3) The Wednesday after Thanksgiving weekend, 16 teams are picked for the playoffs and all other teams are put into groups of three by rank (best 3 remaining teams in the top group, next 3 in the next group, etc). Schools in the same conference or schools that played each other in the current year would not be placed in the same group.
4) In December, each team in the groups of three play each other round robin. Each team gets one home and one road game. These games replace the bowl games.
5) The playoffs are played in January.
I call the games in 4) "ladder games".
Under this system, you end up with teams 1-16 determined by the playoff and the rest of the teams ranked by ladder games.
The ladder games:
1) would help determine conference rankings.
2) would be good, entertaining games to watch because all the games would be between teams that were evenly matched.
3) would give every team a special end of year game for recruiting and fundraising and whatever.

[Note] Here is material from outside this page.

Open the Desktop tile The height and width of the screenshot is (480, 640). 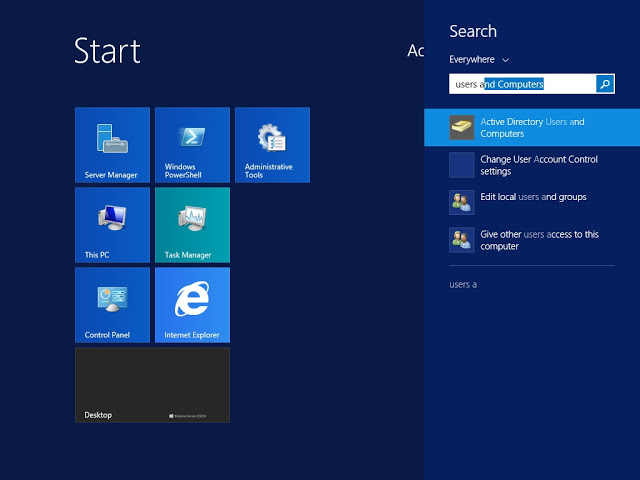152,385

4) would give every team at least 12 games and still give us a playoff without playoff teams playing too many games (15 max).
5) would give conference mates a month of cheering for each other in games against other conferences.
I think the above would be much better than what we have now.
If college football did the above, it would "own" Thanksgiving weekend, the Wednesday after Thanksgiving and January (for the playoffs).